**Stated goal:** Starting at the line that contains "You are a computer-use" and continuing through the end of the records, write every line again, requests included, and rescale the click coordinates in the answers by multiplying each by 1.9 and rounding to the nearest whole number, with halves rounded up. Leave the pictures out of your answer.

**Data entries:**
[BEGIN]

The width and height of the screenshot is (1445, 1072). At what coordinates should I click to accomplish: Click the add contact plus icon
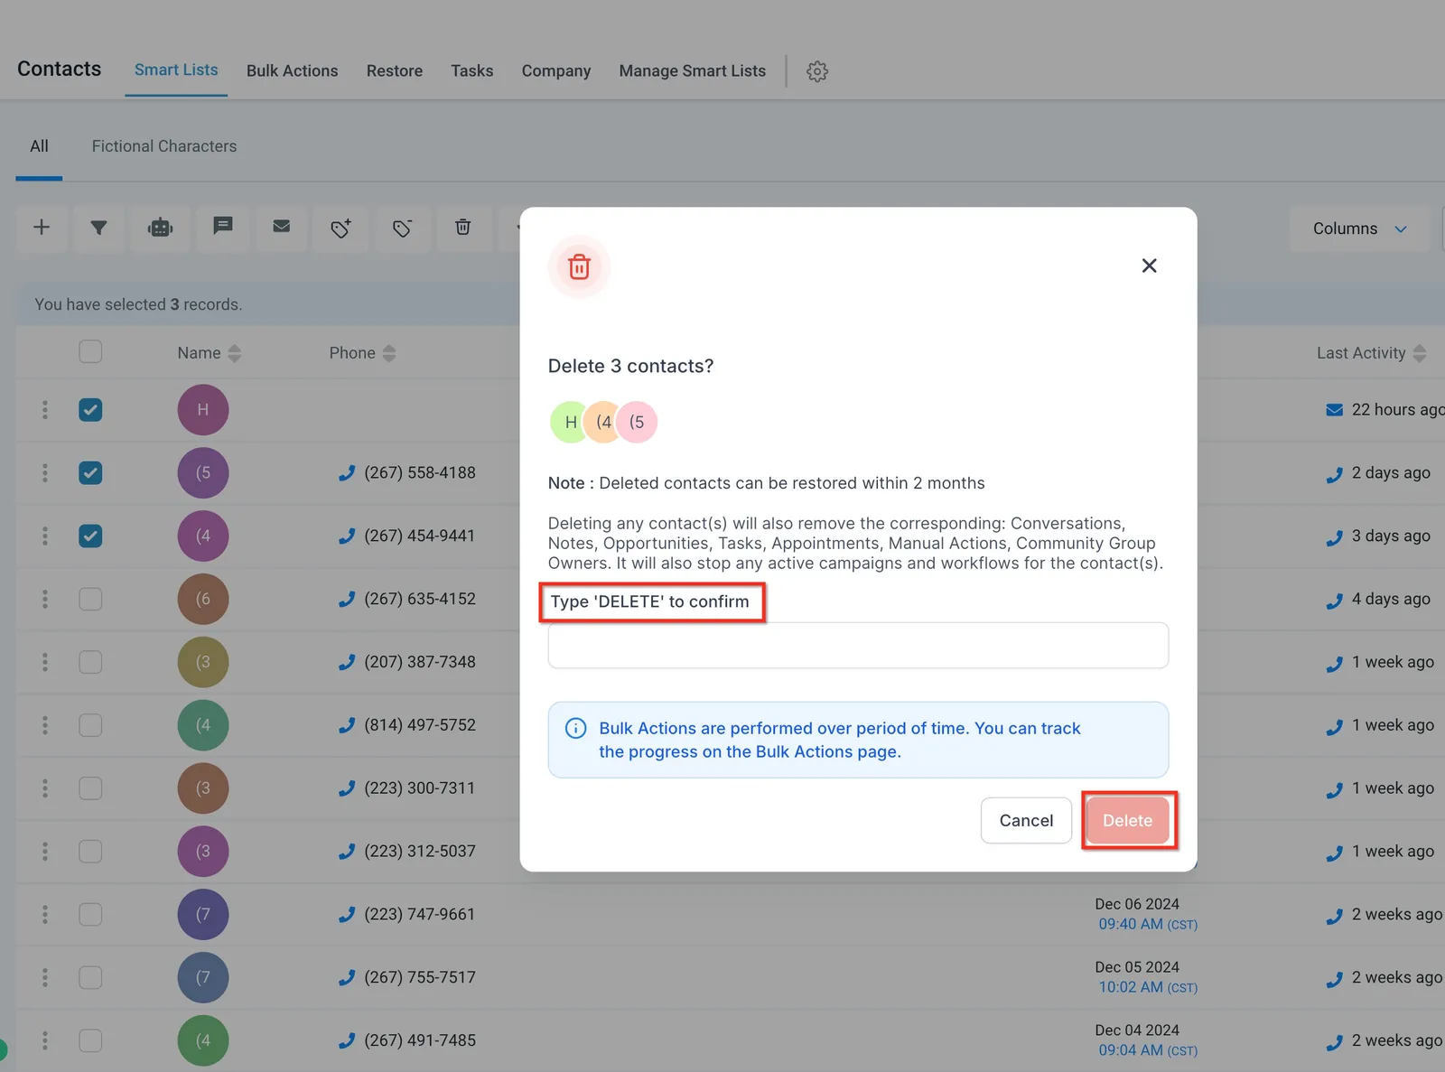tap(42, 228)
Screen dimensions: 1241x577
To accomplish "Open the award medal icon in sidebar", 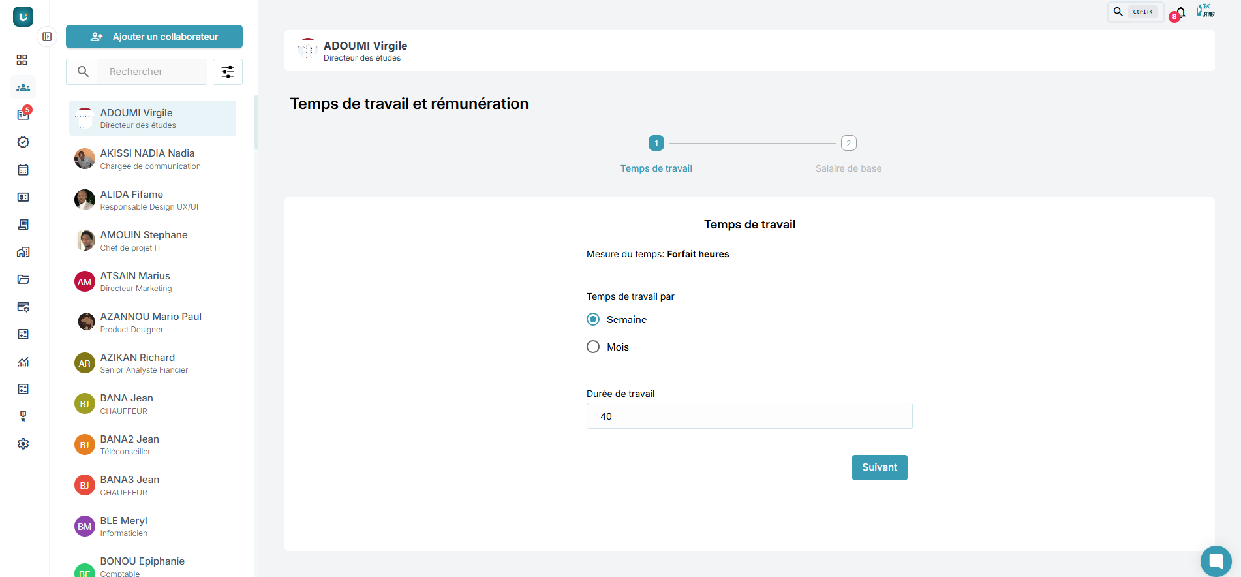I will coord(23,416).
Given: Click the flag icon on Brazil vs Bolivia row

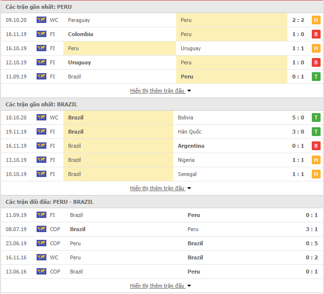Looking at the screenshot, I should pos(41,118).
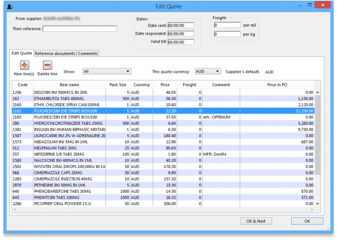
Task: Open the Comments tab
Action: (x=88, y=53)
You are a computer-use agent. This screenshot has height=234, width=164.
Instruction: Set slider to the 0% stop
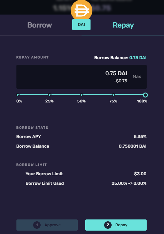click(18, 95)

[END]

**Right answer:**
You are a computer-use agent. This screenshot has height=234, width=164.
Instruction: Set slider to the 0% stop
click(34, 181)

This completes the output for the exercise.